Sugar left a sour taste with many hedge funds as worries over wet weather in Brazil and India prompted them to crystalise losses amid biggest short-covering spree in nearly three years.
Managed money, a proxy for speculators, slashed its gross short position in futures and options in New York raw sugar by 43,200 contracts in the week to last Tuesday, GrainPriceNews analysis of Commodity Futures Trading Commission data shows.
That represented the biggest selldown in the sweetener since December 2019 – and one which left many funds out of pocket. Price average lines imply that most short positions taken out since July were closed at a loss as prices, as measured by the March 2023 lot, rallied by 4.6% during the week.

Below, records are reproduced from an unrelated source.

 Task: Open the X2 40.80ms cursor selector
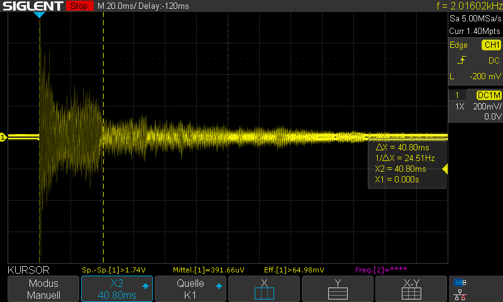click(x=117, y=289)
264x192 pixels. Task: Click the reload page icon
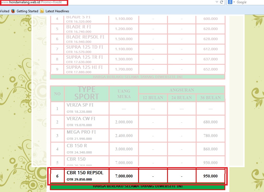tap(222, 2)
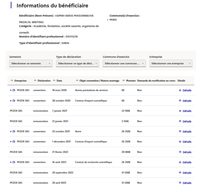
Task: Click the eye Détails icon for 18 mars 2020
Action: pyautogui.click(x=180, y=90)
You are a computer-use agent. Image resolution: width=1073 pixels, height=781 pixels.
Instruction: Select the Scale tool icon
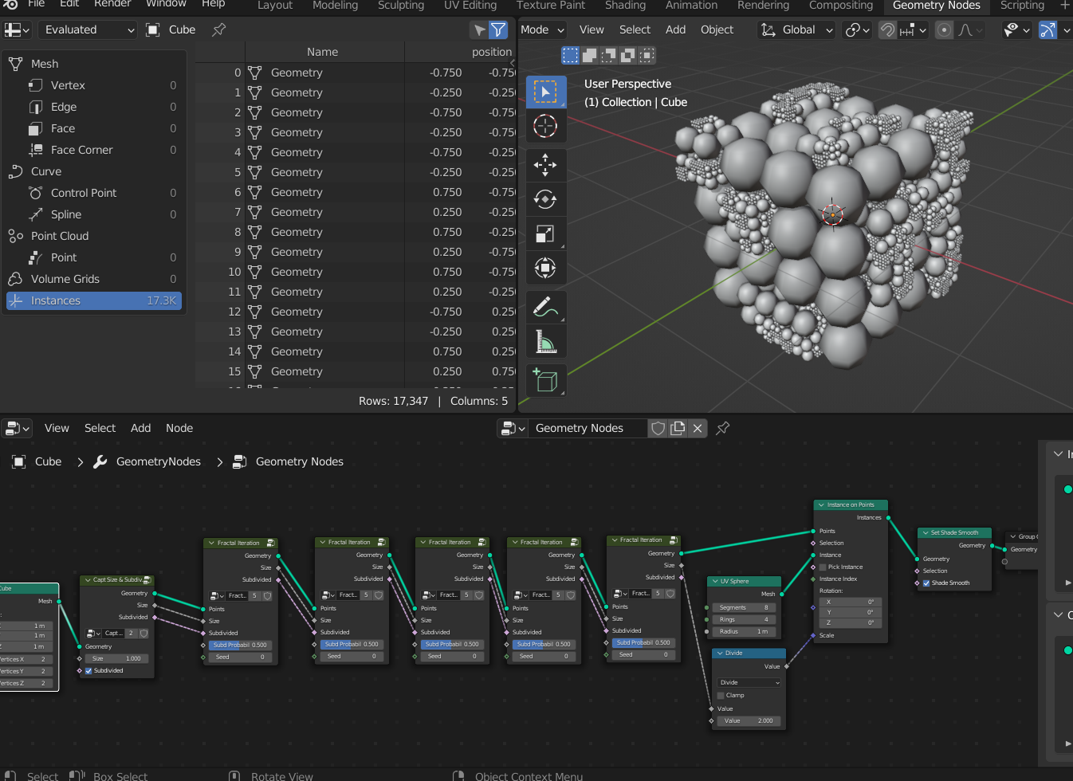point(545,234)
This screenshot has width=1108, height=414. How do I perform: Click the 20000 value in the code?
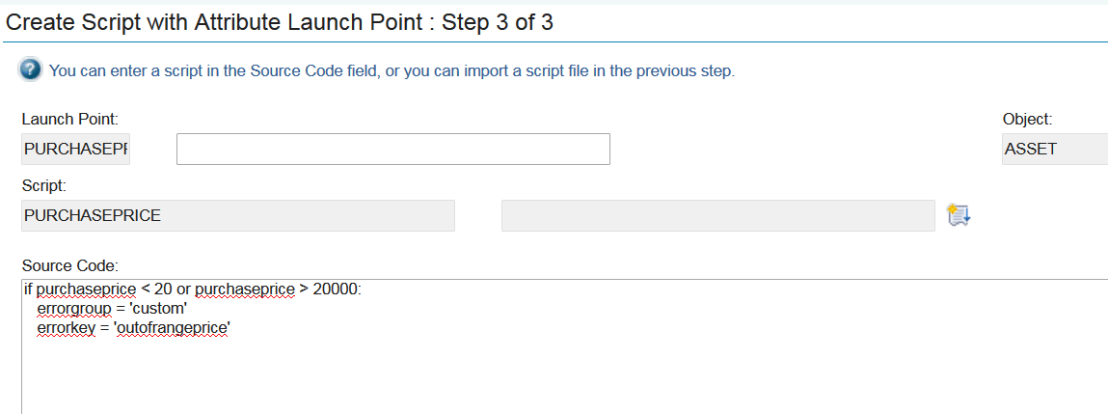pos(335,290)
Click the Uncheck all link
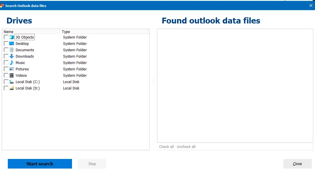The height and width of the screenshot is (172, 315). coord(186,147)
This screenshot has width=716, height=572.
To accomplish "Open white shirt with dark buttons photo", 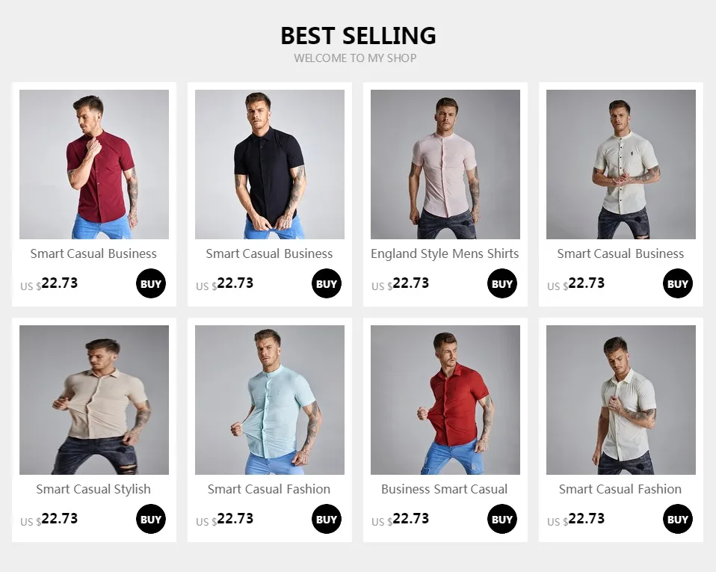I will (x=621, y=164).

The price gain was spurred by concerns over wet weather in India delaying the start to the country’s cane processing season, and in Brazil cutting prospects for the late crush in the key Centre South region.
Czarnikow on Friday downgraded its forecast for Centre South sugar output in 2022-23, citing the setback from wetness to cane harvesting.
‘Worried about a global recession’
By contrast in cotton, managed money raised gross short bets to 17,851 lots, the most in two years, in positioning which proved largely more profitable, coming for a period which heralded Wednesday’s limit-down close in New York’s December contract.
Cotton futures were sunk by a US Department of Agriculture Wasde report which, citing “major macroeconomic concerns”, made an unusually large downgrade to expectations for world consumption of the fibre in 2022-23.
Dr John Robinson, cotton marketing expert at Texas A&M University, also noted that weekly US export sales “continued weak, with cancellations, while actual export shipments were sub-par level”.
Jack Scoville at Price Futures said: “Traders are worried about a global recession and demand in that recession” for the fibre, which as an industrial commodity is particularly vulnerable to world economic fortunes.
“It is possible that the continued Chinese lockdowns will continue to hurt demand for imported cotton for that country, and that a weaker economy in the West will hurt demand from the rest of the world.”
For the four main New York-traded soft commodities overall, also including cocoa and arabica coffee, managed money raised its net long – the number of long positions, which benefit when prices rise, minus the short positions, which profit when values fall – by 73,421 lots during the week to Tuesday.
That represented the biggest buying spree in the complex since August 2020, with cocoa also attracting substantial purchases amid worries over the spread of black pod disease in plantations in Ivory Coast, the top producing country.
By contrast, in the main Chicago grains and oilseeds, hedge funds proved net sellers for a third successive week, this time by a modest 5,588 lots, reflecting expectations that the Wasde would increase expectations for the US soybean harvest.
In fact, the report revealed a surprise yield downgrade, prompting a rally in soybean futures.
Speculators were more upbeat on corn ahead of the Wasde, lifting their net long in the grain to the most in four months, amid forecasts of a US yield downgrade, which were realised in the briefing.